Thursday, February 26, 2015

Nosy Interview: Chris Miota

Chris sings in Stars and Dust in Corona Australis,  ©CHART32 Team, Processing--Johannes Schedler

I've known Aunt Chris since I was a kid, and though she's not my aunt by blood, she is part of the best-represented family on Nosy Girl (her daughter Katie, son Joe, and niece Jenny have all been featured here), and one of my favorite families on earth. If you can't make it to outer space to hear Chris beautifully belt it out with Freddy and the Blifftones, you can follow the band here and hopefully catch them soon in Milwaukee. 

What do you smell like? 
I smell like teen spirit. I recently joined a fantastic band, Freddy and the Blifftones, as a “chick singer,” as Freddy likes to call it. Total serendipity; long story; dream come true. When I was a teenager, Freddy and the Freeloaders used to play at our high school dances—and now through a series of unexpected confluences, I am in the latest incarnation of the band.  Imagine the smell of that—pure oxygen all mixed up with rhythm and blues, reggae, rock ‘n’ roll, show tunes, folk music, gospel and weekly practices in Pete the drummer’s basement with some of the best people I know.  When I come home from band practice, I smell happy and endorphinized, and it takes several episodes of DVR’d  Real Housewives to un-jazz the musical high. When I come home from a gig, I smell like spilled beer and laughter and sweaty hugs. 

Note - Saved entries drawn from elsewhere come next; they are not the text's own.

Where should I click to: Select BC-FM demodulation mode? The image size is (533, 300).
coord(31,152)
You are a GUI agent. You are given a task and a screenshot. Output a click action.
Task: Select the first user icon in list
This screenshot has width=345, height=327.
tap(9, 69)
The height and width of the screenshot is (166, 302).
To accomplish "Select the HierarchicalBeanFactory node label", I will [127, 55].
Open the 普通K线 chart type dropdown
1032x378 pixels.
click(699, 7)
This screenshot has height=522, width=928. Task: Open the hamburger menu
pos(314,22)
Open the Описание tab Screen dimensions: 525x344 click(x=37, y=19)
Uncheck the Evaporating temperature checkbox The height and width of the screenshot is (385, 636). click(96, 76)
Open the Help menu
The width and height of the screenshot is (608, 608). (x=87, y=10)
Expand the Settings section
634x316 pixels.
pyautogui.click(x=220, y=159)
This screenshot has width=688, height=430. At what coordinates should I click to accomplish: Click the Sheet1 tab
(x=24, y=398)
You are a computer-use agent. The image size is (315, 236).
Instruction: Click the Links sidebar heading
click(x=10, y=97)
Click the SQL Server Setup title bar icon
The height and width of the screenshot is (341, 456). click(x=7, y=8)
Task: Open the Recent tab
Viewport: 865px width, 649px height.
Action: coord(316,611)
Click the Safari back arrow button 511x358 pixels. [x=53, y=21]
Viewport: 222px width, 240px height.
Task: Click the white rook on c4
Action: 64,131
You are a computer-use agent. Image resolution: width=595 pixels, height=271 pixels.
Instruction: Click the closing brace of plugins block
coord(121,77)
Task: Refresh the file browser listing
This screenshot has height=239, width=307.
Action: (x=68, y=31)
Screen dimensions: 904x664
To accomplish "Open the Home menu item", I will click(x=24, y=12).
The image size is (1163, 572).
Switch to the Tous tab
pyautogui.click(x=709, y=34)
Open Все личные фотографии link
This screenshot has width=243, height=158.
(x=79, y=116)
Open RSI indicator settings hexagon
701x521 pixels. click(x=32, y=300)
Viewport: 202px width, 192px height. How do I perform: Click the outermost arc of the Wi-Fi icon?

I sometimes smell festive, as when I spring for a real eau de something, usually figgy with an undertone of something else green, like tea or cucumber or peony—my favorite flower. Our old house had a real Victorian garden, with peony bushes, and our rooms were filled with that lushness for weeks in late spring. Now we live in a small condo overlooking beauteous Lake Michigan, with its metro/lakefront smells. I guess I smell urban-y, from walking through the neighborhood of restaurants and bookstores and coffee shops and rich people and skateboarders and people from St. John’s with their garland-festooned walkers and homeless people pushing carts of cans who never fail to wish a good morning and a God-bless. 

What do you like to smell? 
Attics. Basements. Old dimestores. They all make me have to pee. In a good, excited way. Babies’ feet. The necks of my kids, when they were little, after a day of being outside.  Forests. Snow. That wisp of smoke from a blown-out kitchen match. My beloved grandma’s empty real bottle of real Chanel Number 5—because it smells like her, not like the perfume, to me. Our little cottage up north, because it always smells the same when we open it up in April—indescribably ready, steady, and fraught with the unknowability of the season to come—and the occasional dead mouse.

Wednesday, January 14, 2015

Nosy Interview: Rebecca Scherm

Rebecca in Solar Flare from a Sharper Sun, © Solar Dynamics Observatory/AIA, NASA

Rebecca sent me a delightful e-mail last year (after discovering Nosy Girl through her reading of Alyssa Harad) wondering whether I was still collecting nosy interviews. It was a fine question as this interview space has been woefully under-utilized! But let Rebecca serve as signal flare, launching us back into more regular postings of Nosy Interviews. (I've missed them.) Rebecca's debut novel, Unbecoming, comes out next week and after reading her responses you'll probably join me in jonesing to read it. While we wait, let's visit Rebecca's website and follow her on Twitter @chezscherm

What do you like to smell?
I like bracing smells —Aquavit, grapefruit peel, black pepper—and green-grungy smells like moss and damp bark. I love the smell of Sun Bum sunblock, which has the best “postcard from the beach” memory-scent. I love the smell of my gentleman when he has just come in from playing basketball—the fresh sweat of single-minded exuberance. The timothy hay my rabbit eats. Saltwater. Cilantro. And what I sometimes think of as cellar smells: cardboard, wet rocks.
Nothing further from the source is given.